--- START Article ---

Student on couch, with headphone on at computer

Will the Real Academic Writer Please Stand Up?

I stared blankly at a writing placement test, unsure of what it wanted, and wondered who I was kidding. Miraculously, nobody called my bluff, and I was soon accepted to a master’s program.

Writing seemed a modest academic exercise, demonstrating that I could satisfy a rubric. I saw no comparison between my own writing and the sources on my syllabi. I wrote myself off as an academic impostor.

A major conference was hosted in my field. I didn’t think that I deserved to go, but I nervously mimicked my peers and registered, certain I’d be discovered as a fraud. On Day One, I sat feeling completely out of place when an unassuming woman struck up a conversation. I was stunned to discover that this approachable person was a well-respected and prolific writer in the field.

--- END Article ---

Task list:
- A) Decide whether each statement agrees with the essay on academic writing, answering yes or no and quoting the words of the essay that decide it. (i) The writer was accepted to a master's program. (ii) The writer chose not to register for the major conference. (iii) The woman who struck up a conversation on Day One was a well-respected writer in the field.
- B) Write out the essay on academic writing word for word from "Will the Real" to "in the field.".
- C) In the essay on academic writing, what kind of test did the writer stare at blankly?

--- START Stored rows ---

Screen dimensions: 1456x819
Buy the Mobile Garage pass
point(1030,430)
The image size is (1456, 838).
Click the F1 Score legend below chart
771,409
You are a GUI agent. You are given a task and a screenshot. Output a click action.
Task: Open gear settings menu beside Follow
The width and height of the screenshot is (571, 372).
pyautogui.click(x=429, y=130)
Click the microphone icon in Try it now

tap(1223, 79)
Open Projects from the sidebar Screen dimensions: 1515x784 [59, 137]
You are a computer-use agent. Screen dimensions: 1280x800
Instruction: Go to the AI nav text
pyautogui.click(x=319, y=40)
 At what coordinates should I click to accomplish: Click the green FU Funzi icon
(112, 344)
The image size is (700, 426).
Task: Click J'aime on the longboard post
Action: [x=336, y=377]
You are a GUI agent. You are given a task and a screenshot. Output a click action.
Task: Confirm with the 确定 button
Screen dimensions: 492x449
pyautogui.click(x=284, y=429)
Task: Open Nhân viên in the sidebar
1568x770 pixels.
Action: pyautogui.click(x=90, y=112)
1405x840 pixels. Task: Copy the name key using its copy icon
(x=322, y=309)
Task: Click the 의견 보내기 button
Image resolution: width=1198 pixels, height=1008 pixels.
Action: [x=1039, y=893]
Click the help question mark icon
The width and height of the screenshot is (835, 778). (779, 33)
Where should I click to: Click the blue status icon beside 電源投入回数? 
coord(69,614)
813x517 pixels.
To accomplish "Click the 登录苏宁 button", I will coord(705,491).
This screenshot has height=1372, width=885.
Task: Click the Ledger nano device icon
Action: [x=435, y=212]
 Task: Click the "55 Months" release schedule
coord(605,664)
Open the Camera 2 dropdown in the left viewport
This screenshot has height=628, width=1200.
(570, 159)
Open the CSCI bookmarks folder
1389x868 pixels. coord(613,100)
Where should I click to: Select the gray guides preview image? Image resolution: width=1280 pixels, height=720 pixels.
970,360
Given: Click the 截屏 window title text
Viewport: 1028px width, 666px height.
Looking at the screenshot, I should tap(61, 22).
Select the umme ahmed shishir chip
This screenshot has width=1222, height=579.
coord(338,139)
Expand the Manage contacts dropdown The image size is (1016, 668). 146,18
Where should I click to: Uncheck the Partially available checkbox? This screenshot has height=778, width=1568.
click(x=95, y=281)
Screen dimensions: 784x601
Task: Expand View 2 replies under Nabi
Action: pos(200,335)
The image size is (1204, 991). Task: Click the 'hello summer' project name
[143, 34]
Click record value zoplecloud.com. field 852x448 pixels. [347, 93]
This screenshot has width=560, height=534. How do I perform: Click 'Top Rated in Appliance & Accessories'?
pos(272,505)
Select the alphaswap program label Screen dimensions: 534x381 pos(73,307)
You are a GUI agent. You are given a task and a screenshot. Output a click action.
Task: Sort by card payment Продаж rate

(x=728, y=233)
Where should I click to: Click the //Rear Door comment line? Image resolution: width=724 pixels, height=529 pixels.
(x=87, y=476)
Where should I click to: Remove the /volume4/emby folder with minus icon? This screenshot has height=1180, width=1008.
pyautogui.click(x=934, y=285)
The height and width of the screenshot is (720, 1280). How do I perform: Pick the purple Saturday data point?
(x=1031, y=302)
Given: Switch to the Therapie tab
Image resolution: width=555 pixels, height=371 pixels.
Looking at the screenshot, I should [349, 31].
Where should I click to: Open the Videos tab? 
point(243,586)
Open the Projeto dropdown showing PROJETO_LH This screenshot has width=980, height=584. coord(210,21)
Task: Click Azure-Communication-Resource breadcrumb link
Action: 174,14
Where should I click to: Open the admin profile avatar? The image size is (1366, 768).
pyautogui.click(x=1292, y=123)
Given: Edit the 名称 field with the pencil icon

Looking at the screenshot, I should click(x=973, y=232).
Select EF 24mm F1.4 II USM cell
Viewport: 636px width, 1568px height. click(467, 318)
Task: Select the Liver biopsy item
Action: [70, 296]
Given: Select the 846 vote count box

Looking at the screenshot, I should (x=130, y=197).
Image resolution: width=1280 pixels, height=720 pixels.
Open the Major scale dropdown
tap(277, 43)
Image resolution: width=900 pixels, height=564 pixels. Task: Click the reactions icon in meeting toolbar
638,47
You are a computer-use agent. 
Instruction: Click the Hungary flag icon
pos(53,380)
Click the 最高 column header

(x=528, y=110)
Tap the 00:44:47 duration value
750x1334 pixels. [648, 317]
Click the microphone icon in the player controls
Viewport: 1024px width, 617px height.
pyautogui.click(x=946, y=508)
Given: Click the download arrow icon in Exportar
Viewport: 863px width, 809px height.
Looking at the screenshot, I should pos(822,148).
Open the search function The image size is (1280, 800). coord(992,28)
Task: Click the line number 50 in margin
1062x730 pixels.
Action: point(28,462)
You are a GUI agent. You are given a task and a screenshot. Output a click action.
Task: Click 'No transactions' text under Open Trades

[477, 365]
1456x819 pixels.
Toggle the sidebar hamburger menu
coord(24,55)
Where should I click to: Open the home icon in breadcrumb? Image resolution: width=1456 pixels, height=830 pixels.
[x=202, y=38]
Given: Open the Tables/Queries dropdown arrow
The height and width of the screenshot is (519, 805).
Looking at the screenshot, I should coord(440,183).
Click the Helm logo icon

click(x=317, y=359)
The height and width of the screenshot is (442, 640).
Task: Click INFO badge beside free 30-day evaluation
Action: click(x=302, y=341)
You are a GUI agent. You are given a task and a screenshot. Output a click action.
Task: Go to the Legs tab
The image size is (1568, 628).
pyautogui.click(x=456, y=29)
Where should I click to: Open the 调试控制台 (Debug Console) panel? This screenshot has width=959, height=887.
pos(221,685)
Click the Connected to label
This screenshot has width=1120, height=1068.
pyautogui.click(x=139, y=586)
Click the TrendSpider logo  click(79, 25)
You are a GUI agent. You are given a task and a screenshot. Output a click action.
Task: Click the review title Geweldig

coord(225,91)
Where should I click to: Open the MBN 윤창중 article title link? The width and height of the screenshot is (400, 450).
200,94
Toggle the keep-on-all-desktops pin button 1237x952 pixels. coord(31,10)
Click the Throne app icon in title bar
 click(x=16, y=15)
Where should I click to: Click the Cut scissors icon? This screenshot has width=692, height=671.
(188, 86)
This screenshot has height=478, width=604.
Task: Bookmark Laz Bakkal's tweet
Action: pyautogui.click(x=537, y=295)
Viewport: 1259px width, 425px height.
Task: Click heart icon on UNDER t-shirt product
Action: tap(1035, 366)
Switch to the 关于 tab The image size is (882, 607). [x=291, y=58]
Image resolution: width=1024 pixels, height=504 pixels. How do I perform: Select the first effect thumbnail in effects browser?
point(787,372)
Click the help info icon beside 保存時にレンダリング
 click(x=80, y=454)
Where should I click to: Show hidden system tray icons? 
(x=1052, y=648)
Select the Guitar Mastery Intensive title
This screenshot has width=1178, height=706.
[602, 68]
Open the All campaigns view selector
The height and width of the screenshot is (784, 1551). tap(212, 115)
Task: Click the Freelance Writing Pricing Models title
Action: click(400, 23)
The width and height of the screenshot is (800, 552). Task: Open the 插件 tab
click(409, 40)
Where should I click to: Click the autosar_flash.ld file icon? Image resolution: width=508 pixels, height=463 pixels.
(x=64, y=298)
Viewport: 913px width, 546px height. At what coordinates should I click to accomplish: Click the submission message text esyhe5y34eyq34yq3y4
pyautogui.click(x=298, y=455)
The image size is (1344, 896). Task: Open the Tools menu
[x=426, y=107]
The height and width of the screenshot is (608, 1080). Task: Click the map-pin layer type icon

--- END Stored rows ---

Problem solutions:
- A)
(i) Yes: "I was soon accepted to a master’s program."
(ii) No: "I nervously mimicked my peers and registered"
(iii) Yes: "this approachable person was a well-respected and prolific writer in the field"

- B)
Will the Real Academic Writer Please Stand Up?

I stared blankly at a writing placement test, unsure of what it wanted, and wondered who I was kidding. Miraculously, nobody called my bluff, and I was soon accepted to a master’s program.

Writing seemed a modest academic exercise, demonstrating that I could satisfy a rubric. I saw no comparison between my own writing and the sources on my syllabi. I wrote myself off as an academic impostor.

A major conference was hosted in my field. I didn’t think that I deserved to go, but I nervously mimicked my peers and registered, certain I’d be discovered as a fraud. On Day One, I sat feeling completely out of place when an unassuming woman struck up a conversation. I was stunned to discover that this approachable person was a well-respected and prolific writer in the field.

- C) A writing placement test.